In Dresden vernehmen wir die Verse der Wolfram „So viel der Helden tapfer, deutsch und weise/ein stolzer Eichwald herrlich, frisch und grün“. Interessanterweise wählte Gerhaher eben diesen Monolog und nicht die lyrische Arie „O Du mein holder Abendstern“.
Man könnte daraus das Bekenntnis zu einer deutschen Tradition und Kultur herauslesen, die in diesen Tagen aus übereifriger politischer Korrektheit ins Abseits gerät hinter all den Aktivitäten für ein „buntes, weltoffenes Dresden“.
Gerhaher sang diese Verse ungemein kultiviert, ausdrucksinnig und textverständlich wie derzeit kein Anderer.
Großartig dann auch sein Vortrag des Fliedermonologs aus den „Meistersingern“, der dank des beseelten Vortrags erahnen ließ, was für ein exquisiter Hans Sachs mit diesem Sänger zur Verfügung steht. Schon viele Aufführungen scheiterten an einer adäquaten Besetzung dieser anspruchsvollen, gewaltigen Partie. Gerhaher nimmt einen mit der Poesie und der Nachdenklichkeit seines Vortrags schon nach wenigen Takten so gefangen, dass man ihm gerne noch viel länger mit weiteren Auszügen aus dieser Oper gelauscht hätte.

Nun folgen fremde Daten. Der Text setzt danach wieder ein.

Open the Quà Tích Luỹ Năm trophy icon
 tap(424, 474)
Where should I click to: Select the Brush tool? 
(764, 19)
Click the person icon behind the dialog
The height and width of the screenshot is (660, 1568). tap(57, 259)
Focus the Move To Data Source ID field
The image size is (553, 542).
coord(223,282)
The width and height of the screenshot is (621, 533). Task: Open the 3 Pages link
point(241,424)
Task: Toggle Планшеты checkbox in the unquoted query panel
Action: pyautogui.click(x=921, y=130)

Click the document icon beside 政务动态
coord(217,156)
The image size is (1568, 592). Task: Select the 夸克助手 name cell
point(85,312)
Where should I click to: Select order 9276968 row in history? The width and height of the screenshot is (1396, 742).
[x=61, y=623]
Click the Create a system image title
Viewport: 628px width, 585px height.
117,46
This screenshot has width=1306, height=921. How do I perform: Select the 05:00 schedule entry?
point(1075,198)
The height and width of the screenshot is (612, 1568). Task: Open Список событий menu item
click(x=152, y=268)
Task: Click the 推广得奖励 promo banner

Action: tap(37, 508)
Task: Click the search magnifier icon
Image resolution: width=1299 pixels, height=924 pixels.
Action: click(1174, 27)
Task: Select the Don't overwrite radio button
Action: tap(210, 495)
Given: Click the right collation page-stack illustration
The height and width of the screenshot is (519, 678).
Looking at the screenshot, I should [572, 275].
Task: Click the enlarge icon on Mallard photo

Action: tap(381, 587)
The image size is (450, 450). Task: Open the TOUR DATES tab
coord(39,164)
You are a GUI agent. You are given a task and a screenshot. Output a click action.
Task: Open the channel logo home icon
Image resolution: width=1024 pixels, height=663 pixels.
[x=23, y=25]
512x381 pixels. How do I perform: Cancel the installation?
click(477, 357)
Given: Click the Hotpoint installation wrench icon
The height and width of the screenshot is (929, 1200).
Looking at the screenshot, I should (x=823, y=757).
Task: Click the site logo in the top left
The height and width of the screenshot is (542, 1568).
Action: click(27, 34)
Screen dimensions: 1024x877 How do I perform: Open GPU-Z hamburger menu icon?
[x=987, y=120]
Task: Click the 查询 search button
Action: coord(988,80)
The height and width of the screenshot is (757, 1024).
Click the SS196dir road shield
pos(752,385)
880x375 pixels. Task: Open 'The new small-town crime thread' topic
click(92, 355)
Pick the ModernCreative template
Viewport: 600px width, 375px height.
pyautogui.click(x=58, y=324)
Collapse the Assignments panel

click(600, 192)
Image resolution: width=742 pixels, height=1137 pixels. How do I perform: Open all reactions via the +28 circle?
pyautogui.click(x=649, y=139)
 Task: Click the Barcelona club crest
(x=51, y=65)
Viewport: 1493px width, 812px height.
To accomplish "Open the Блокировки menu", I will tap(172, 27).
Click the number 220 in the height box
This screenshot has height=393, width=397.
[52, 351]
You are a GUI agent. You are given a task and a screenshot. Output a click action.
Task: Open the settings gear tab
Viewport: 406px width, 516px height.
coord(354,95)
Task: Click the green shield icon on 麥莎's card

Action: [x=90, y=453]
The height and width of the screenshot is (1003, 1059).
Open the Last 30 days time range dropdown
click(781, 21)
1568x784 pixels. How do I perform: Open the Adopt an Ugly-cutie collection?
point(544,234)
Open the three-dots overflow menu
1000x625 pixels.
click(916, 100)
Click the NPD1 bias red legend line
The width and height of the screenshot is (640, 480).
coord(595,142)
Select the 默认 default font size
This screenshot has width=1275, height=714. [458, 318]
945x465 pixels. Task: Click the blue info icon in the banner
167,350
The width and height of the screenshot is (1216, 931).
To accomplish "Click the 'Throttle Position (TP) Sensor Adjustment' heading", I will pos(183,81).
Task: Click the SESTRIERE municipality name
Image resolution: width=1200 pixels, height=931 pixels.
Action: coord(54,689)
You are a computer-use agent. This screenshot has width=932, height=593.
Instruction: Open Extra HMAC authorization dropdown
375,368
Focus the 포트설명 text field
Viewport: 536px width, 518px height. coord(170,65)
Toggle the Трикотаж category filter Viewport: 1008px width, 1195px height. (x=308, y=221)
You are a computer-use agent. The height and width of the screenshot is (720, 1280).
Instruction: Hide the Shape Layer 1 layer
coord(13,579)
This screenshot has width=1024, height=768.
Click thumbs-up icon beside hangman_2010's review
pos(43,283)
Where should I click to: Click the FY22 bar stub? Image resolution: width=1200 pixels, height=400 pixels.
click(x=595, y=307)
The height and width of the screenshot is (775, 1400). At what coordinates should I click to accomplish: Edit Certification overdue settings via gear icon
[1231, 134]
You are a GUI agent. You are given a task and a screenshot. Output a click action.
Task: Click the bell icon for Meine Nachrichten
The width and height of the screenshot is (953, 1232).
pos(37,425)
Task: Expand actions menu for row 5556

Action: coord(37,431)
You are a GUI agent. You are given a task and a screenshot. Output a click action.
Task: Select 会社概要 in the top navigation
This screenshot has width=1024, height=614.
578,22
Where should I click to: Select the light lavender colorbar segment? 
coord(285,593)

Stattdessen gab es noch zwei Arien aus der nahezu unbekannten Oper „Alfonso und Estrella“ von Franz Schubert („Der Jäger ruhte hingegossen“, „Sei mir gegrüßt, o Sonne“), schlichte, stimmungsvolle Gesänge. Sie zählen nicht zu Schuberts stärksten Werken, da gehen vor allem seine Lieder in ihrer Schwermütigkeit emotional noch viel tiefer, kommen auch gegen zwei so zentrale Szenen aus Wagneropern nicht an. Dennoch hat es sich gelohnt, sie einmal zu hören, spricht doch auch aus ihnen ganz der Geist der von Naturverbundenheit und Waldesgrün bestimmten Romantik. Christian Gerhaher tauchte in diese vergangene Welt ganz ein, die mal sehr zarten, mal auch leicht heroisierenden Empfindungen trefflich heraufbeschwörend.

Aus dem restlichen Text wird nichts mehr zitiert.